(Records contained in a dataset)
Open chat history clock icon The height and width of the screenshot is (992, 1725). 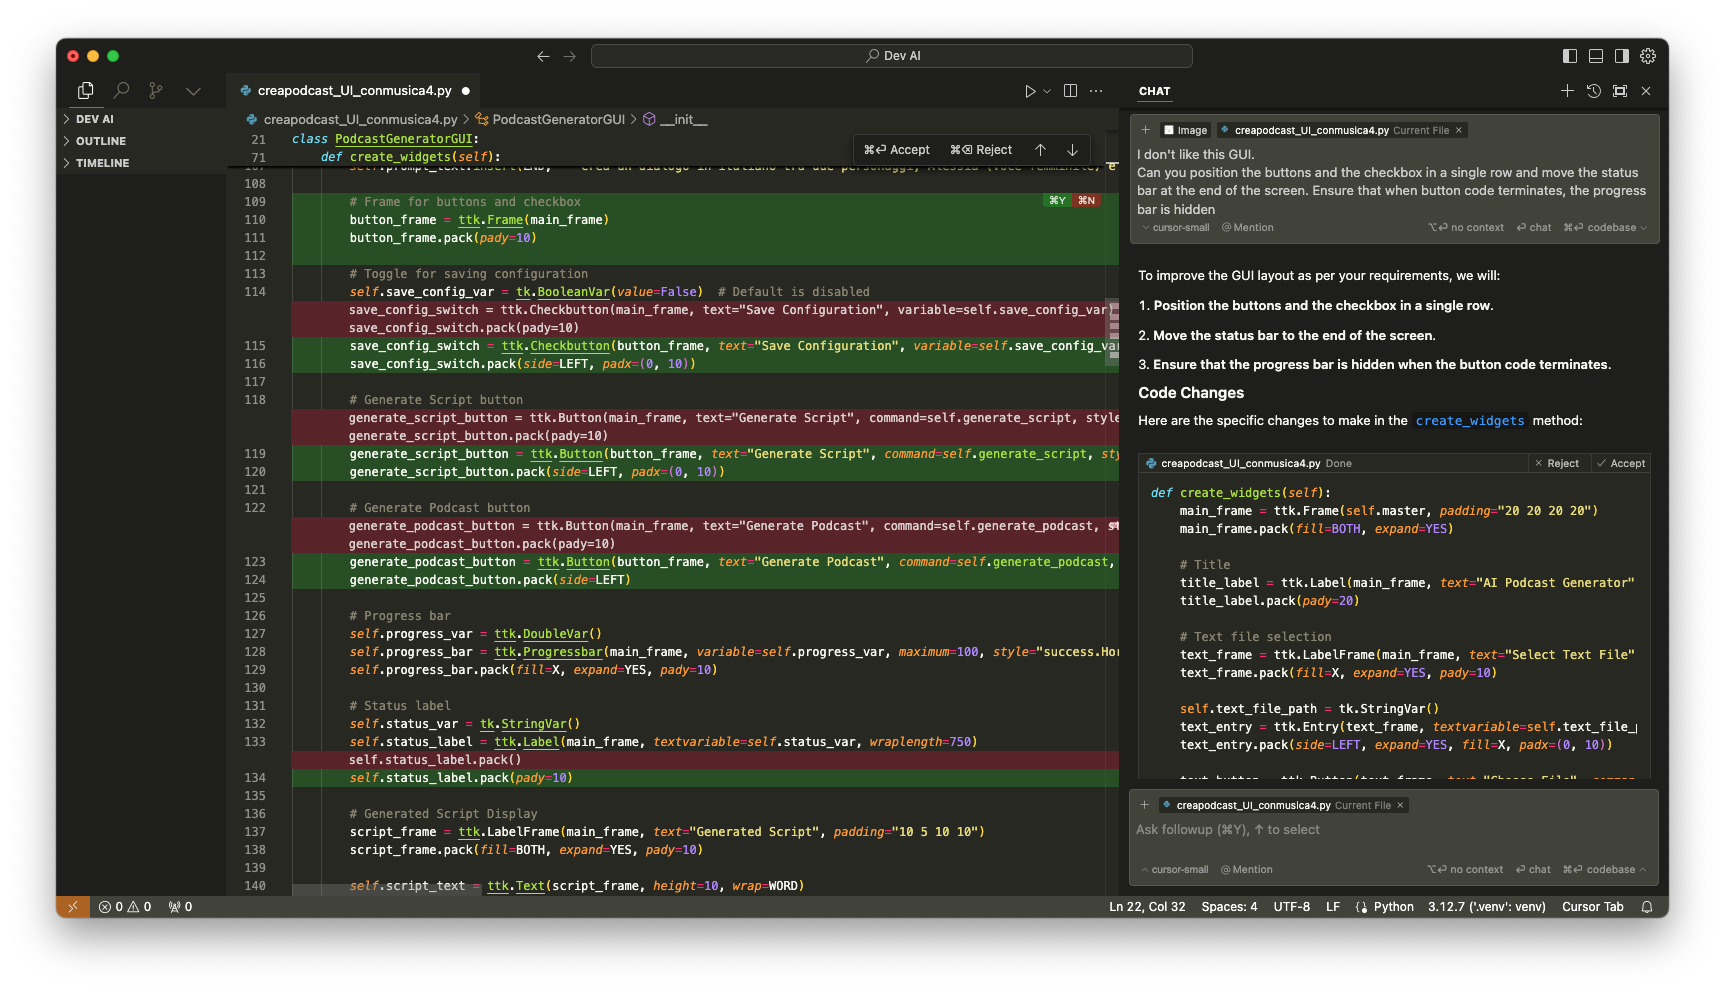(x=1593, y=91)
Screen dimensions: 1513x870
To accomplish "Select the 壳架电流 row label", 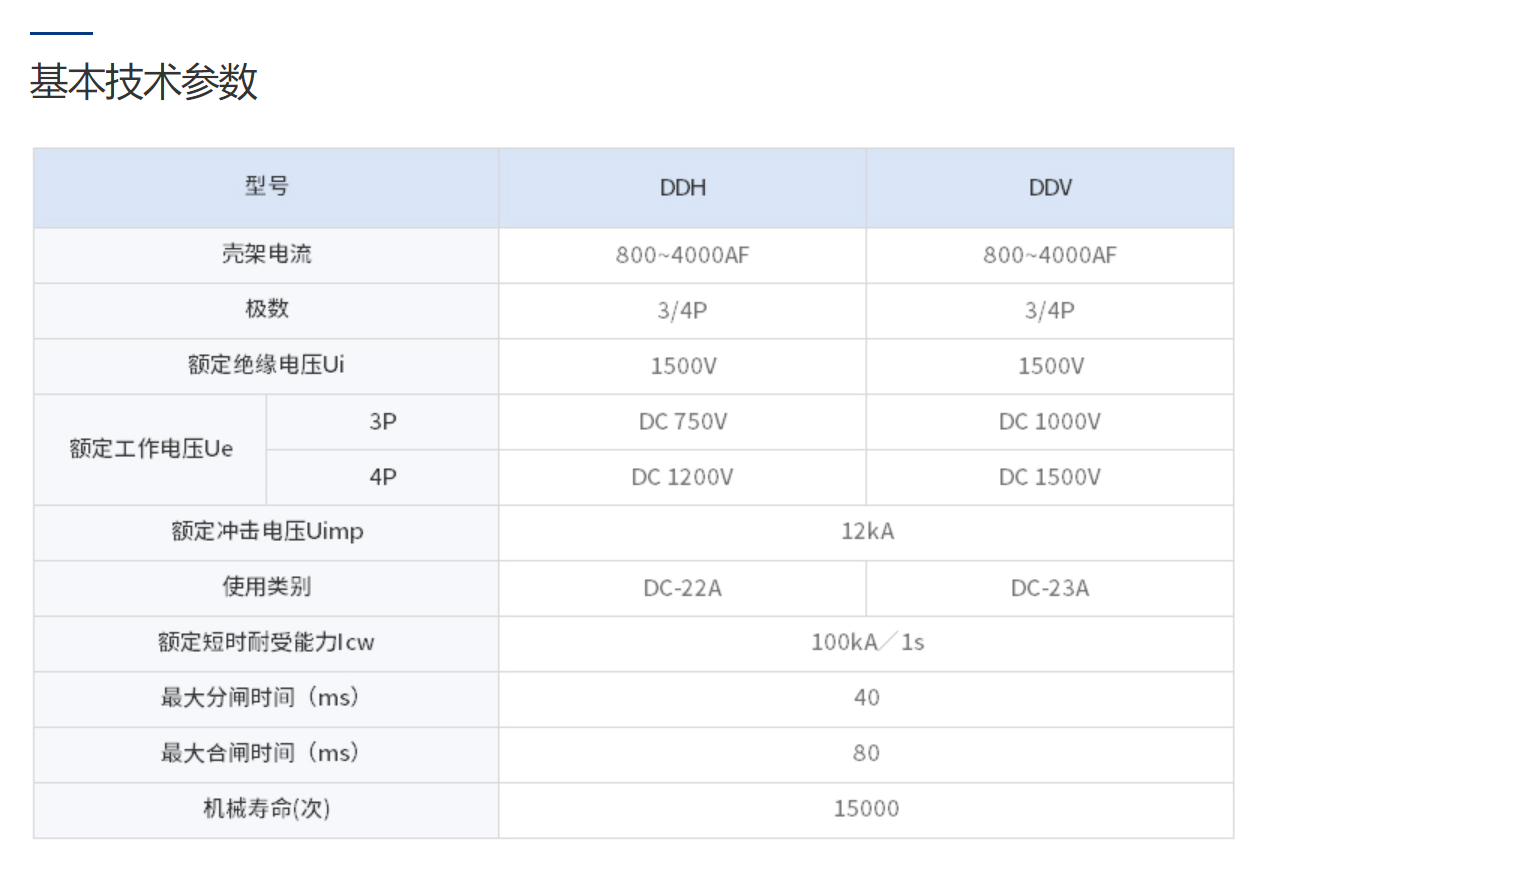I will [x=266, y=255].
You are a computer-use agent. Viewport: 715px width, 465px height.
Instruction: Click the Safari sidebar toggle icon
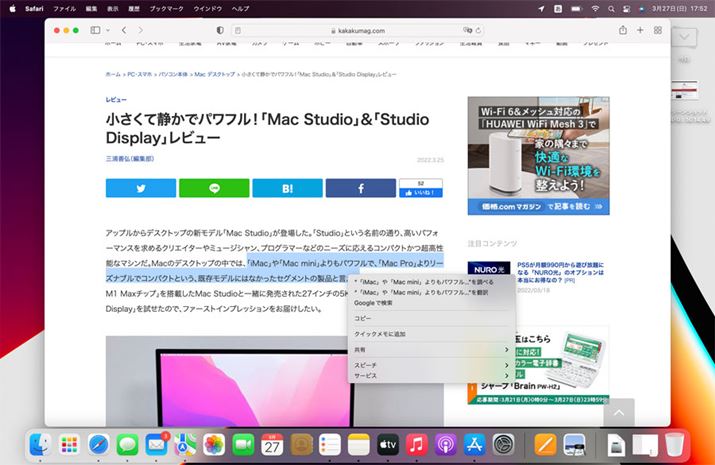click(x=95, y=31)
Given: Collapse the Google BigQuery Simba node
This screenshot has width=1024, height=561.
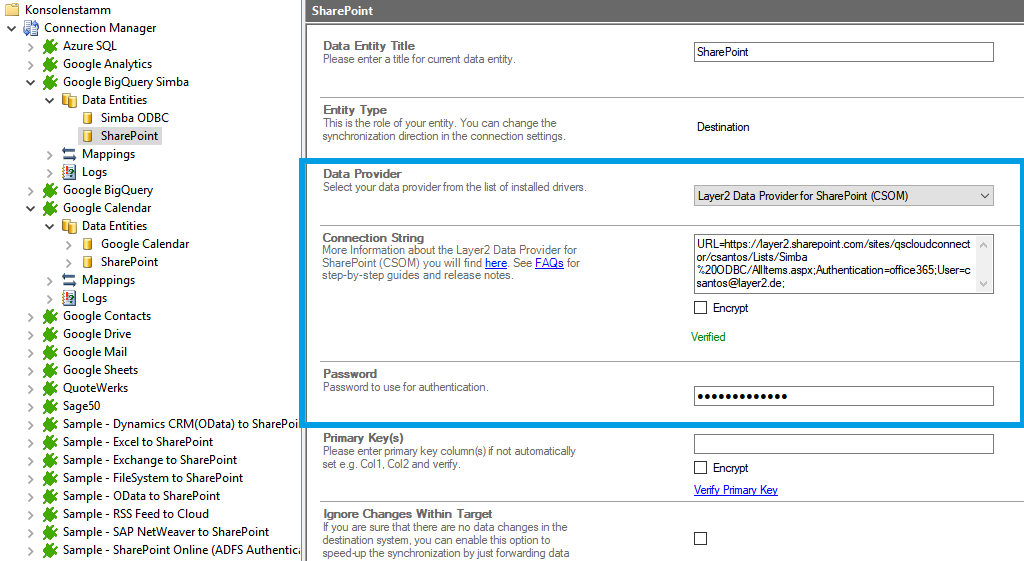Looking at the screenshot, I should [31, 82].
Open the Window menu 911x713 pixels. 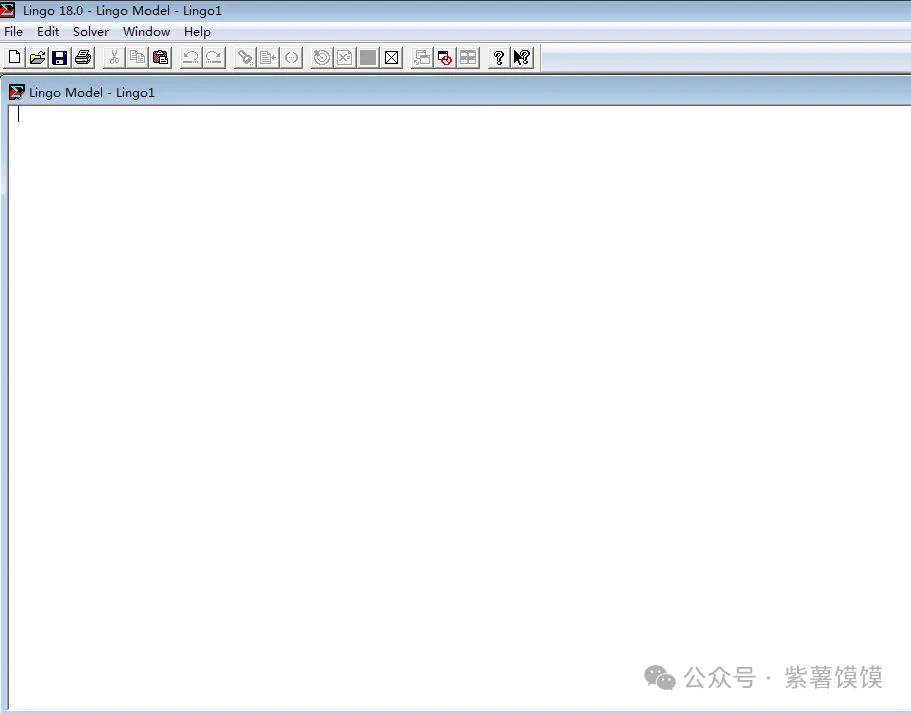[x=146, y=32]
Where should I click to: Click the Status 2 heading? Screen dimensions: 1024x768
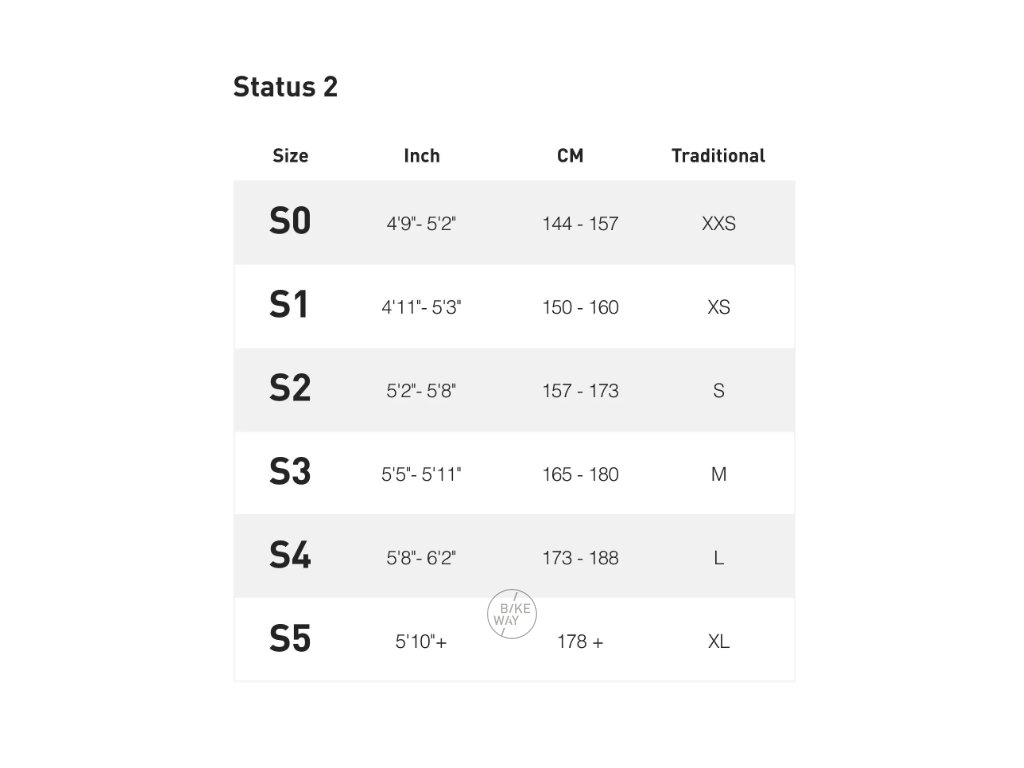(285, 87)
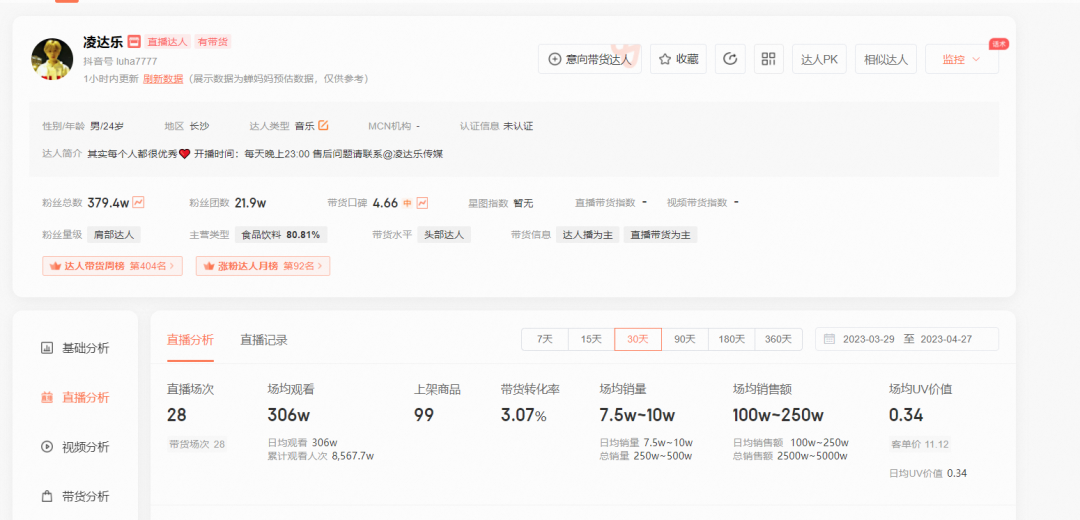Viewport: 1080px width, 520px height.
Task: Click the 达人PK button
Action: pyautogui.click(x=819, y=59)
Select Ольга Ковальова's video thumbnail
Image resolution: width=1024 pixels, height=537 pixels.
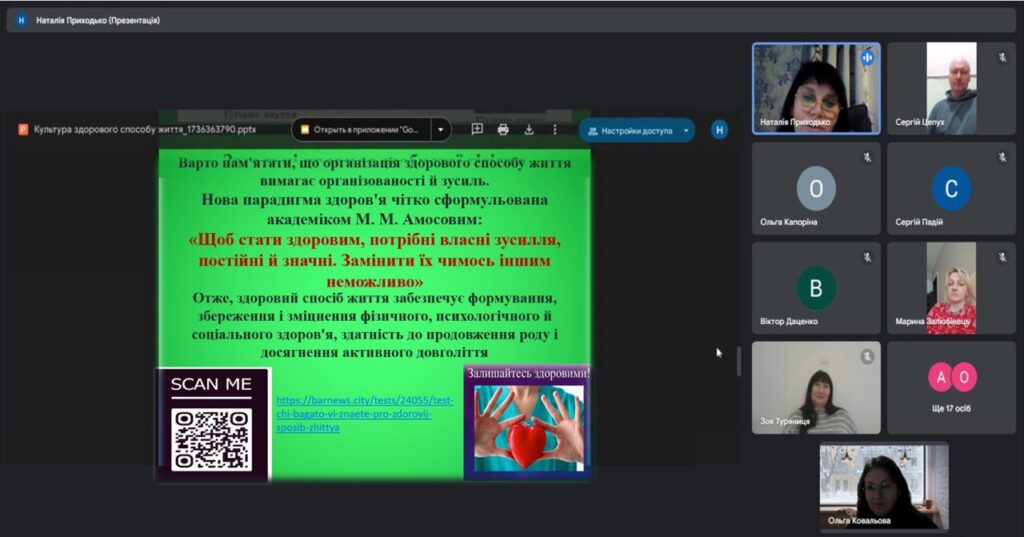[x=883, y=486]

**AIM OF THE EXERCISE:** When you reach the line that contains "Image resolution: width=1024", start reproducing, and continue word for word to the end of the records; skip all pictures.

**YOUR RESPONSE:**
Image resolution: width=1024 pixels, height=537 pixels.
[x=883, y=486]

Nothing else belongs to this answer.